It was only at the moment when the mission seemed bound to fail — at least, within the time I would be on board — that I realized how invested I had become in the Petrel’s finding the Wasp. It wasn’t only a sense of narrative closure I sought, although that was a part of it. I had by now read widely on the Wasp’s history, and was gripped by its stories and characters. There was David McCampbell, who survived the sinking by jumping into the water, and who subsequently became the most successful Navy fighter ace of the entire war. There was Benedict Semmes Jr., who later became a vice admiral; Semmes saw an eight-foot shark circling his group of survivors as they swam toward the U.S.S. Duncan but decided not to tell anybody, lest he cause a panic. (A wise decision: The shark left his group alone.) There was the indelible vision of the Wasp’s air officer, Michael Kernodle, who was in the water when he looked back at the carrier and realized that he could see all the way through the ship, from side to side.
“What caused this large hole I do not know, but it must have been the result of a terrific explosion,” Kernodle later wrote.
And then there was John Shea, and the letter to his son, which made my eyes brim every time I read it. The action reports on the sinking of the Wasp mention Shea in the most glowing terms. As assistant air officer, he would have been in a high part of the central island called the primary fly tower when the torpedoes hit, overseeing the takeoff and landing of the ship’s aircraft. As soon as the explosions started, Shea rushed down a ladder and toward the danger, grabbing firefighting gear as he went. The mains had been knocked out in the torpedo strikes, meaning there was no water pressure in the hoses; Shea did what he could with chemical retardants. He was last seen on the port walkway leading out another hose when an enormous explosion, in the account of one witness, blew steel plating 150 feet above the deck. “Some of the men were blown into the air,” the officer wrote, “and I did not see them again.”
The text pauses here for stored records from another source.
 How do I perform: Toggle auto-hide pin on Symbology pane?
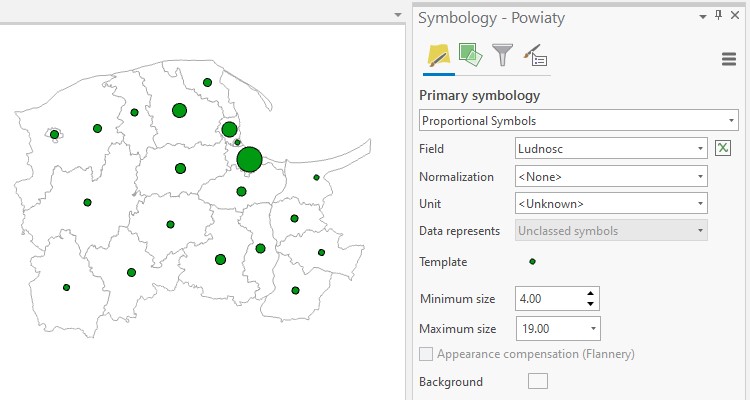718,15
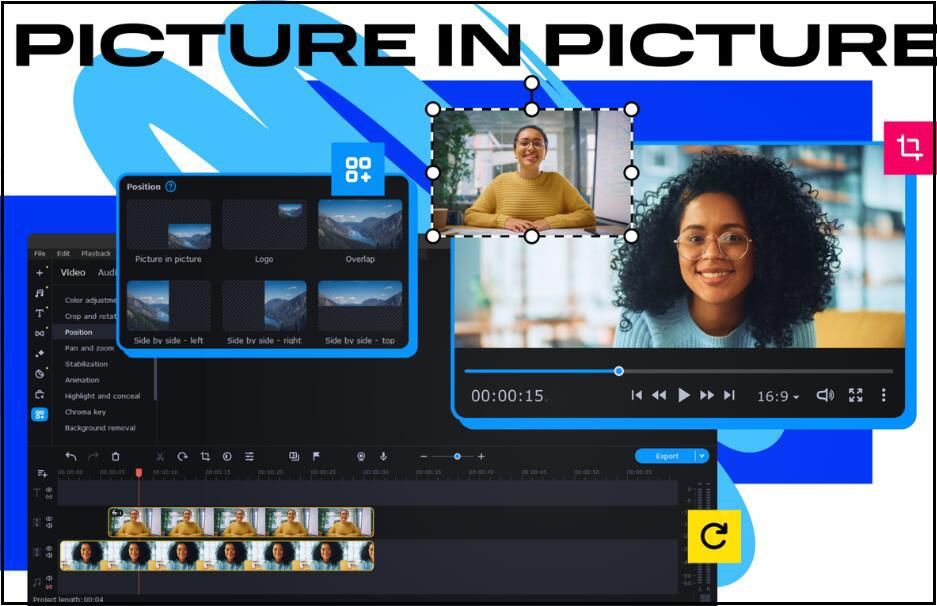Open the 16:9 aspect ratio dropdown
Screen dimensions: 937x606
click(778, 397)
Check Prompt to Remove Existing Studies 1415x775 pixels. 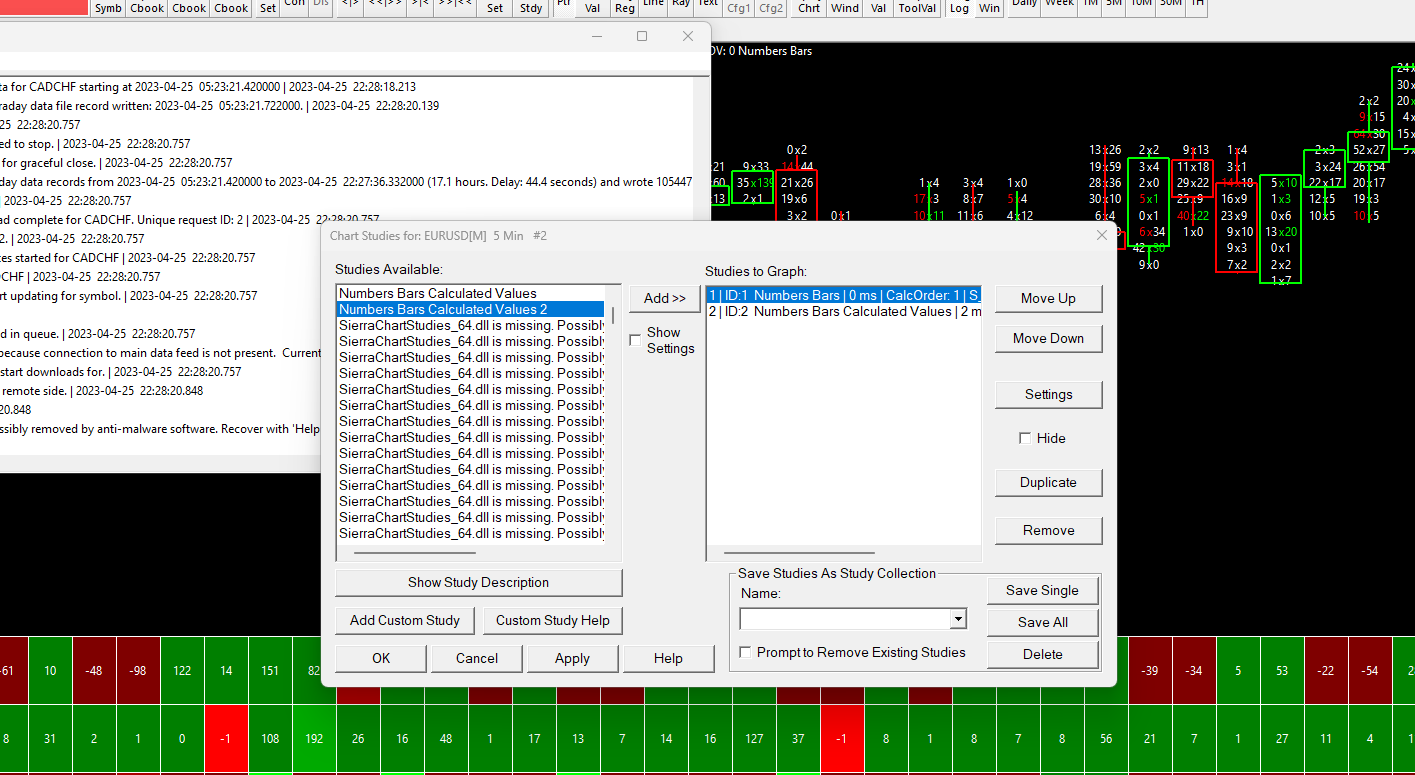(745, 652)
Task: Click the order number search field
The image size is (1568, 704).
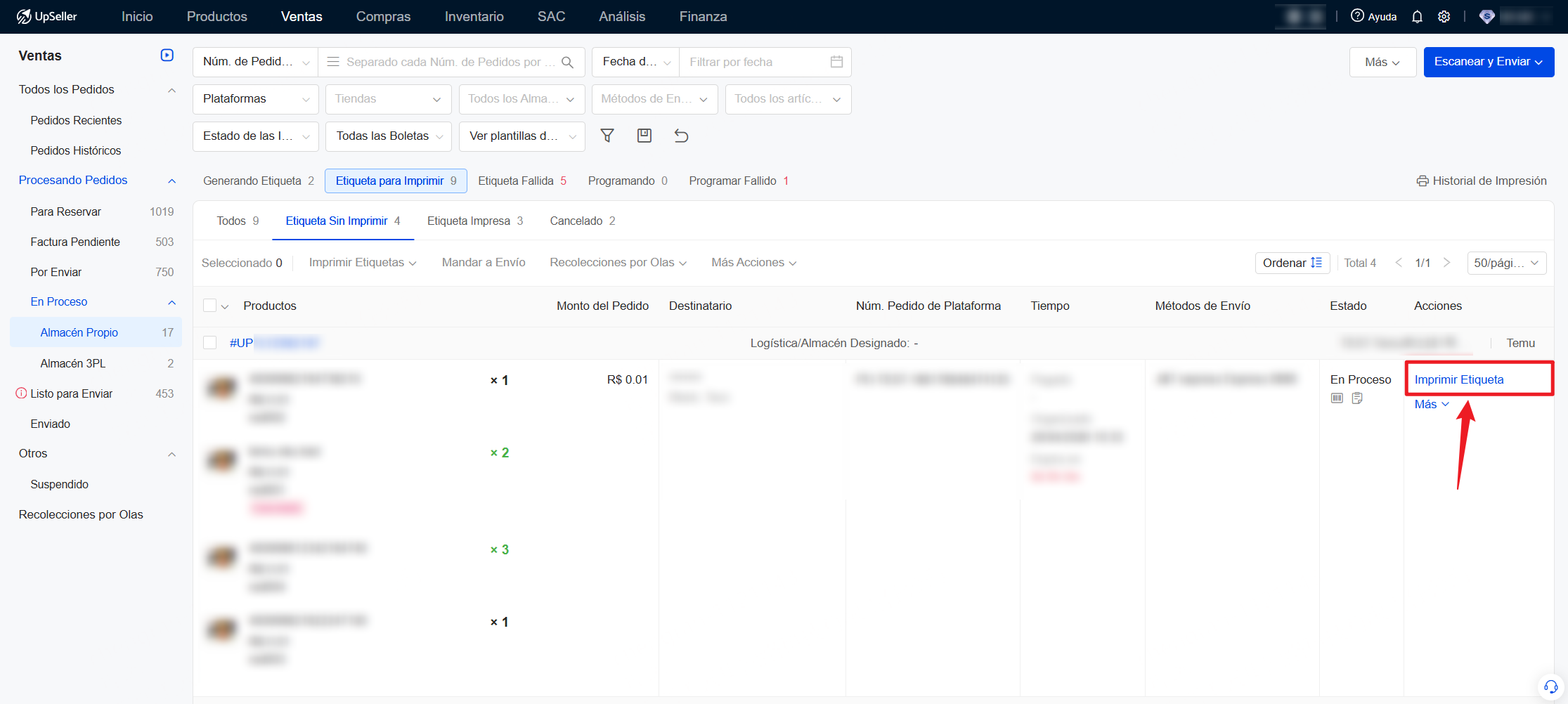Action: pyautogui.click(x=450, y=62)
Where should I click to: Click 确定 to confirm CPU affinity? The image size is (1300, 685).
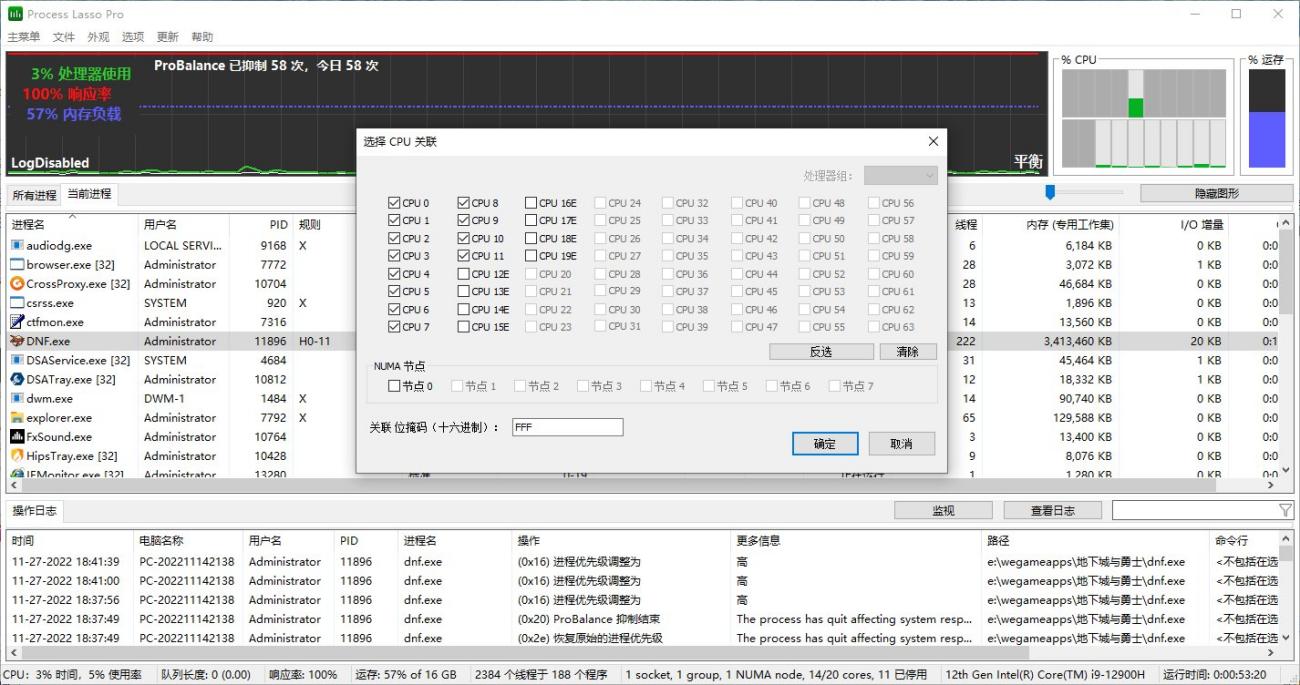pyautogui.click(x=824, y=443)
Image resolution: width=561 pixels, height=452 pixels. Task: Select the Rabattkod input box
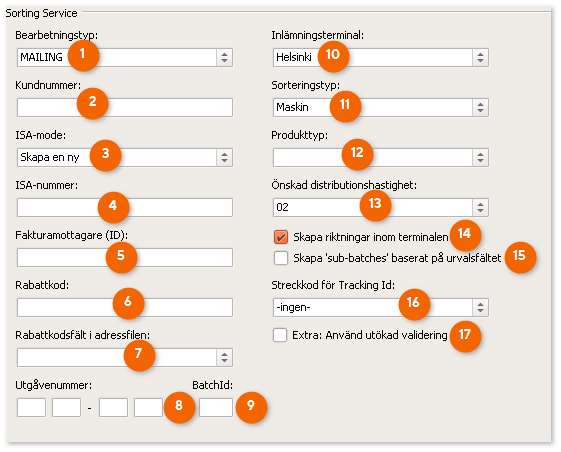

It wasn’t just Shea’s heroism that bit me. The more I learned about him, the more I was drawn in. Shea was a tall, lean, redheaded, soft-spoken Irish Catholic from Cambridge, Mass., and a career naval officer, with the body of an athlete but the reflective manner of a poet. At Boston College, where he was an outstanding undergraduate scholar, he had written verse, competed on the debating team and played varsity football. (A reporter on the Wasp wrote that his freckled nose was “dented from personal combat.”) After college, he waited years to marry his sweetheart, Elizabeth, because of some ill feeling between his family and hers. John and Elizabeth’s son, Jack, was an only child, and a late blessing.
When the news reached home that Shea was missing, presumed dead, two of his four sisters, both Boston public-school teachers, remembered the letter their brother had sent to his son, and read it to their grade-school classes. The school system then decided to publish it in a pamphlet. Soon, the text became a national sensation. The “Dear Jackie letter” was reprinted in The Boston Globe, which called it “an inspiring memorial to American youth.” Life magazine followed, as did many other papers. Long before Shea was declared legally dead, on Sept. 16, 1943 — a year and a day after the Wasp was sunk — the story of the letter grew bigger than the story of the Wasp itself.